After World War I, there came to Mount Wilson the soon-to-be famous Edwin Hubble – brilliant, polished, gregarious outside the astronomical community, with an English accent acquired during a single year as Rhodes scholar at Oxford. It was Hubble who provided the final demonstration that the spiral nebulae were in fact ‘island universes,’ distant aggregations of enormous numbers of stars, like our own Milky Way Galaxy; he had figured out the stellar standard candle required to measure the distances to the galaxies. Hubble and Humason hit it off splendidly, a perhaps unlikely pair who worked together at the telescope harmoniously. Following a lead by the astronomer V. M. Slipher at Lowell Observatory, they began measuring the spectra of distant galaxies. It soon became clear that Humason was better able to obtain high-quality spectra of distant galaxies than any professional astronomer in the world. He became a full staff member of the Mount Wilson Observatory, learned many of the scientific underpinnings of his work and died rich in the respect of the astronomical community.
The light from a galaxy is the sum of the light emitted by the billions of stars within it. As the light leaves these stars, certain frequencies or colors are absorbed by the atoms in the stars’ outermost layers. The resulting lines permit us to tell that stars millions of light-years away contain the same chemical elements as our Sun and the nearby stars. Humason and Hubble found, to their amazement, that the spectra of all the distant galaxies are red-shifted and, still more startling, that the more distant the galaxy was, the more red-shifted were its spectral lines.

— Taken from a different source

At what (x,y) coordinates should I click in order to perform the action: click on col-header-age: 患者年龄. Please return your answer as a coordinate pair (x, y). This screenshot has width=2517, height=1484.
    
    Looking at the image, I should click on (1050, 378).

The most obvious explanation of the red shift was in terms of the Doppler effect: the galaxies were receding from us; the more distant the galaxy the greater its speed of recession. But why should the galaxies be fleeing us? Could there be something special about our location in the universe, as if the Milky Way had performed some inadvertent but offensive act in the social life of galaxies? It seemed much more likely that the universe itself was expanding, carrying the galaxies with it. Humason and Hubble, it gradually became clear, had discovered the Big Bang – if not the origin of the universe then at least its most recent incarnation.